That sort of models the modern amateur radio
transceiver manufacturers. You may get an
upgrade infrequently, after it has been
tested many times. We are familiar with
that process.
One group of hams are attracted to the
Flex-Radio products because of the
performance and features.
Another group enjoys the dynamics of a
Software-Defined Radio and thrives on the
improvements and new features.
Do we limit the second group's access
to placate the first group's fears of a
software problem? Had the development
been closed, we would have missed the
excellent contributions from those not
in the original developer group.
What if instead of talking about SVN or
alpha versions, we called it experimental
or prototype versions? It implies the
possibility of problems and the unsupported
nature of the software. A kind word off-
reflector to those who talk about issues
with the experimental versions here should
be adequate.
Mike - AA8K
Dave Gomberg wrote:
IBM developed this fork in the 1970's when an operating system might
support thousands of concurrent users on one CPU and cost millions per
day to be down (like the principal Merril-Lynch machine that did about
40% of the NYSEs volume).
Development started out experimentally, when the developer was sure it
was right, he ran it on his own work machine in production. When he
survived, he ran it on a machine shared with a few development
buddies. When it passed that test, it ran on a shared machine for the
whole development lab, in a version that might contain several changes
all slotted for the same release schedule.

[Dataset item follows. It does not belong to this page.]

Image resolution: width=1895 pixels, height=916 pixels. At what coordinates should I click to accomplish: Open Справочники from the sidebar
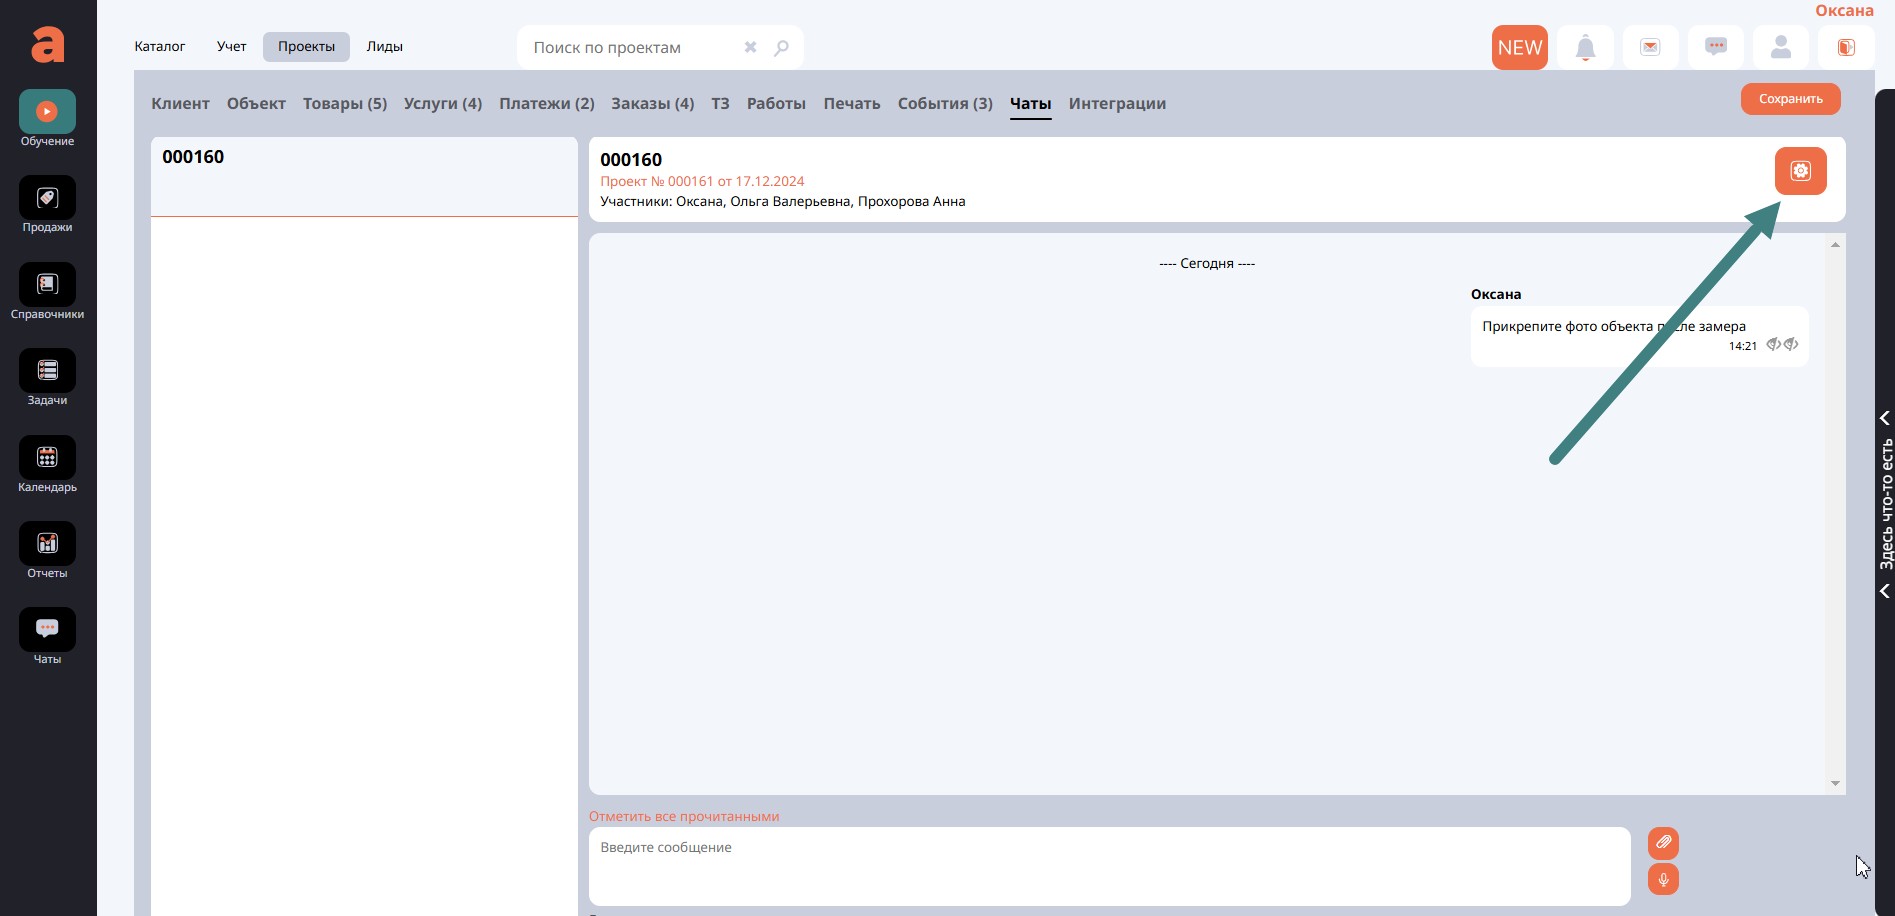pos(47,285)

When it was believed stable, it was shipped to the research labs for use
in their environments (this was called alpha testing, since it was the
first non-development test). When it passed alpha test, it was
released to volunteer real users in the real world (this was called beta
test, nobody risked big money on a beta test). Beta testers got direct
to level 3 support so that problems could be quickly described and
resolved.
Finally a "general availability" release was announced, prepared, and
delivered (in that order). Usually 60% of installations were on the
latest release, 30% one release back, and sprinklings of others (who got
tired of hearing that the fix to their problem was to upgrade).